**Required task**
Rewrite all of the rows below, switching every "Screen dimensions" to "Screen size" and leaving everything else unchanged.

**Data for this exercise**
..........
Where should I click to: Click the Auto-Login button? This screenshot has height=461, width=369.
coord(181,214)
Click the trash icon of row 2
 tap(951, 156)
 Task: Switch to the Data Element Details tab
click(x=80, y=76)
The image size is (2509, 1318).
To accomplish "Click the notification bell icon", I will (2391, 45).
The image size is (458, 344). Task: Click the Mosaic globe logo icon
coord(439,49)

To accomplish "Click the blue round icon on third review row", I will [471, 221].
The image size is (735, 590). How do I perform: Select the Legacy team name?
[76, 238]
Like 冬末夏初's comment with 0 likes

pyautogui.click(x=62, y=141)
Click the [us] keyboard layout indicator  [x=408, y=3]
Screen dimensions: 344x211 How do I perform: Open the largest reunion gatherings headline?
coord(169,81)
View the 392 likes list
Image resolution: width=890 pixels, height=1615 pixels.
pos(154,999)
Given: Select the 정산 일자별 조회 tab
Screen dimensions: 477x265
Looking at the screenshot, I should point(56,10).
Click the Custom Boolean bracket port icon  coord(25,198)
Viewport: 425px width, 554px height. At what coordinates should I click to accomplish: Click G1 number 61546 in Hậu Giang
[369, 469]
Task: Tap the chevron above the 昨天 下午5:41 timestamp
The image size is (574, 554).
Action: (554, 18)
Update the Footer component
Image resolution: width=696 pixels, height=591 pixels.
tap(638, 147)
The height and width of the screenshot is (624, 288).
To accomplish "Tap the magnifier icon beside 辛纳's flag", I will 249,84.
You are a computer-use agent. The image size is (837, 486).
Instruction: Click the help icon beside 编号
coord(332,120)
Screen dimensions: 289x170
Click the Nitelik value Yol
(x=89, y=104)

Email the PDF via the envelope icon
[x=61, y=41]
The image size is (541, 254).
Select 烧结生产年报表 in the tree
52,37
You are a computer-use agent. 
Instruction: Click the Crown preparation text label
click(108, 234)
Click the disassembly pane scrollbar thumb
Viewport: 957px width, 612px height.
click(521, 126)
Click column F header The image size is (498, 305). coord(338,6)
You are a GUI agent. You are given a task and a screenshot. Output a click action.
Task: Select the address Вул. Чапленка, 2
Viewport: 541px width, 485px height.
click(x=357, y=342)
..........
**Answer**
Where should I click to: Click the Auto-Login button? This screenshot has height=461, width=369.
coord(181,214)
Click the trash icon of row 2
 tap(951, 156)
 Task: Switch to the Data Element Details tab
click(x=80, y=76)
The image size is (2509, 1318).
To accomplish "Click the notification bell icon", I will (2391, 45).
The image size is (458, 344). Task: Click the Mosaic globe logo icon
coord(439,49)

To accomplish "Click the blue round icon on third review row", I will [471, 221].
The image size is (735, 590). How do I perform: Select the Legacy team name?
[76, 238]
Like 冬末夏初's comment with 0 likes

pyautogui.click(x=62, y=141)
Click the [us] keyboard layout indicator  [x=408, y=3]
Screen size: 344x211 How do I perform: Open the largest reunion gatherings headline?
coord(169,81)
View the 392 likes list
Image resolution: width=890 pixels, height=1615 pixels.
pos(154,999)
Given: Select the 정산 일자별 조회 tab
Screen size: 477x265
Looking at the screenshot, I should point(56,10).
Click the Custom Boolean bracket port icon  coord(25,198)
Viewport: 425px width, 554px height. At what coordinates should I click to accomplish: Click G1 number 61546 in Hậu Giang
[369, 469]
Task: Tap the chevron above the 昨天 下午5:41 timestamp
The image size is (574, 554).
Action: (554, 18)
Update the Footer component
Image resolution: width=696 pixels, height=591 pixels.
tap(638, 147)
The height and width of the screenshot is (624, 288).
To accomplish "Tap the magnifier icon beside 辛纳's flag", I will 249,84.
You are a computer-use agent. The image size is (837, 486).
Instruction: Click the help icon beside 编号
coord(332,120)
Screen size: 289x170
Click the Nitelik value Yol
(x=89, y=104)

Email the PDF via the envelope icon
[x=61, y=41]
The image size is (541, 254).
Select 烧结生产年报表 in the tree
52,37
You are a computer-use agent. 
Instruction: Click the Crown preparation text label
click(108, 234)
Click the disassembly pane scrollbar thumb
Viewport: 957px width, 612px height.
click(521, 126)
Click column F header The image size is (498, 305). coord(338,6)
You are a GUI agent. You are given a task and a screenshot. Output a click action.
Task: Select the address Вул. Чапленка, 2
Viewport: 541px width, 485px height.
click(x=357, y=342)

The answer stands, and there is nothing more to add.